За окном на темнеющем небе уже зажигались первые звезды, когда, вытерев лицо вагонным полотенцем, так и не выпив чаю, не съев и кусочка из собранного тетей Леной пакета, Валентин Юрьевич, наконец, улегся. Натянув одеяло под самый подбородок, он повернулся на правый бок и закрыл глаза. И через несколько минут уже спал, – а думал до утра глаз не сомкнуть! – и поезд, несущийся сквозь холодную августовскую ночь, увозил его все дальше от прошлого, в его обычную, четко выстроенную жизнь.

ОХОТА

1

Василина зашивала дыру на рубашке Ивана-дурака, когда в дверь осторожно постучали. Она подняла голову. Кого принесло в такую рань? К ней мало кто заходил. А если заходил, то исключительно по делу. И раз спектакля сегодня нет, значит, кому-то понадобился какой-то ремонт. Отложив шитьё, она поднялась, проходя мимо зеркала, пригладила волосы и повернула ключ в двери. На пороге, держа в руках большой букет ромашек, стояла Варвара, именуемая на афишах Виолеттой.

– С днём рождения! – пропела, протягивая Василине цветы и перевязанную розовой лентой коробку. – От наших.

От изумления брови Василины поползли на лоб. Откуда народ прознал, что именно сегодня ей, – согласно лежавшему в сумочке паспорту, – стукнуло пятьдесят? А уж то, что на подарок скинулся, было ещё удивительнее. В их коллективе было как-то не принято дарить подарки.

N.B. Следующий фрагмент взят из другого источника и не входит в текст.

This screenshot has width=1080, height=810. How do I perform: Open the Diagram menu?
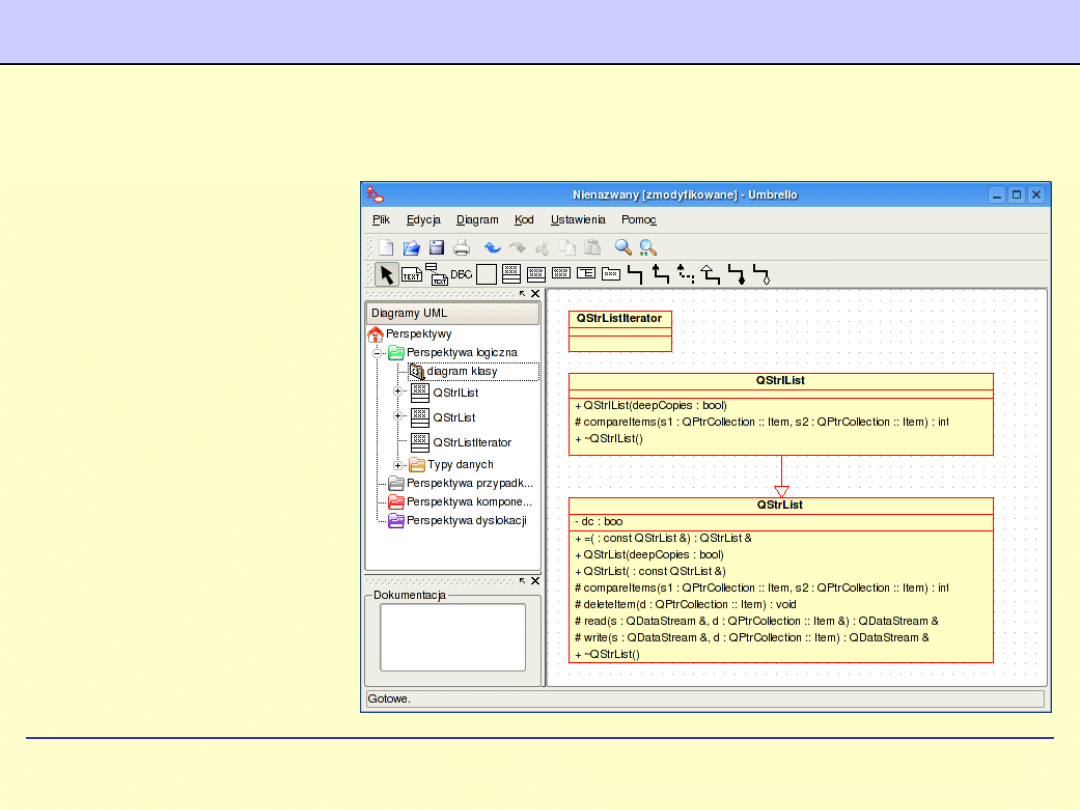(477, 220)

– Спасибо! Неожиданно как… Да ты проходи, – спохватившись, Василина отступила в сторону.

– Не, не могу, – Варвара помотала головой. – Я даже не умывалась ещё. Проснулась и сюда, боялась, что уйдете. Вы ведь встаёте рано.

Это было правдой. Василина обычно поднималась не позже шести.

– Что тут? – кивнула она на коробку.

– Сюрприз! – улыбнулась Варвара. – Посмотрите и узнаете.

Сунув букет под мышку, Василина сдёрнула ленту и приподняла крышку. В коробке лежал коричневый пластмассовый домик с белым циферблатом и дверцей под крышей. Часы. Да ещё с кукушкой! Василину, как многих старых дев, влекло к мистике и всякого рода тайным знаниям. Дома у неё имелась специальная полочка с эзотерической литературой и несколько тетрадок, куда она выписывала из старинных библиотечных фолиантов кое-какие рецепты, заговоры и приметы. Ей было известно, что кукушка у древних славян олицетворяла собой грусть, неустроенность и одиночество, а в китайской поэзии это был символ плача. Ещё она знала, что иероглиф, обозначающий часы, напоминает иероглиф, описывающий смерть. C китайскими иероглифами Василина, конечно, лично знакома не была, но журналу “Мистика” вполне доверяла.